Two Opinions on Lawful Access

Former federal Privacy Commissioner George Radwanski is back with an opinion piece in the National Post on lawful access, while Clayton Pecknold, co-chair of the law amendments committee of the Canadian Association of Chiefs of Police pens a defense of lawful access in the Victoria Times Colonist.


  1. Pecknold’s piece repeats the common rhetoric that law enforcement use in this argument–that my identity is somehow less private than the content of my communications.

    It doesn’t take too much analysis to realize just how false this is. Identity and content are two sides of the same coin.

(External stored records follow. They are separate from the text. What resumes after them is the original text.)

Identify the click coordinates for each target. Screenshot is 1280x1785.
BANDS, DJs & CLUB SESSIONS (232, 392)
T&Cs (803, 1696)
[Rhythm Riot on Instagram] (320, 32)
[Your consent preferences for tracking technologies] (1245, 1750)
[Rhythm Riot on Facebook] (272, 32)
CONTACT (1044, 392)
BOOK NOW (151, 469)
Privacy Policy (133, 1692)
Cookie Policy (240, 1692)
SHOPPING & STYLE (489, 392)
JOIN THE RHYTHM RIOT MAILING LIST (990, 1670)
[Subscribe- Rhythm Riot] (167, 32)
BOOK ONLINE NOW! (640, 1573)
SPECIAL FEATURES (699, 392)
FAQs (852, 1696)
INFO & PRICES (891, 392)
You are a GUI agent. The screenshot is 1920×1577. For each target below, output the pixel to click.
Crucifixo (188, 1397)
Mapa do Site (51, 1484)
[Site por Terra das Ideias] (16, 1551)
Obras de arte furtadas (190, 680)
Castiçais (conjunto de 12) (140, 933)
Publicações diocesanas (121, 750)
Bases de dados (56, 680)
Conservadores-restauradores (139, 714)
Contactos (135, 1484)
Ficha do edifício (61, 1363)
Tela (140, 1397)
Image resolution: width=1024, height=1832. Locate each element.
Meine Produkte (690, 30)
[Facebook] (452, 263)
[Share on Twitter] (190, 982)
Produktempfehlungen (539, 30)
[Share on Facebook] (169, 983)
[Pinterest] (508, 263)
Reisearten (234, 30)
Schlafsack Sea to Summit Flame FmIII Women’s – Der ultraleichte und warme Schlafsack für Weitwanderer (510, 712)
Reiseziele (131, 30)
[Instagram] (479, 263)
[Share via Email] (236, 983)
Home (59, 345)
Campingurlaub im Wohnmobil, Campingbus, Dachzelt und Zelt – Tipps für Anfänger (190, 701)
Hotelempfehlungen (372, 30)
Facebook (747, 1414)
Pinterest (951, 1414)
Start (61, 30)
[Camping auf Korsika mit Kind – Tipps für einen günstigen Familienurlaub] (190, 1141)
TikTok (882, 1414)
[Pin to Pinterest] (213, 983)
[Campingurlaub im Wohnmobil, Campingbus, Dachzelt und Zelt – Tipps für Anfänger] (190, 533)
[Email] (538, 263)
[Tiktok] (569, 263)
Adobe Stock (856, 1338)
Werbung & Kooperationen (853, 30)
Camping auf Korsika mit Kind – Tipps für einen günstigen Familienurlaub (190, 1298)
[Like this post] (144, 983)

    If I’m making an anonymous post on a public blog–say, this one–I don’t care who sees the content of my communications. Unless I have no idea how the internet works, I’m fully aware that the whole world can see the content. That’s the point of my writing. The privacy concern is around my anonymity–my identity. The police could easily figure out the IP address I’m writing this from. In order to protect my privacy, I need to prevent them from using that IP address to identify me as a “real person”.

    The same with email, or web traffic. I’m not so concerned that the police can read the content of an email I sent–I should know full well that the recipient could forward it on. And I’m not concerned that the police know that some unknown person visited a series of websites on civil liberties. I’m concerned about their ability to identify me as the anonymous source of that activity.

    There’s a reason why that information isn’t in the phone book, and it’s not just because we haven’t gotten around to publishing a directory of IP addresses. It’s that we *wouldn’t* publish such a directory (as if it were possible,) because of the legitimate expectation of privacy among internet users.

  2. Isn’t this “lawful access” just the ticket needed by the **AA to start spamming Canadians and the Canadian legal system with the same mass-lawsuits and extortions that choke Americans currently?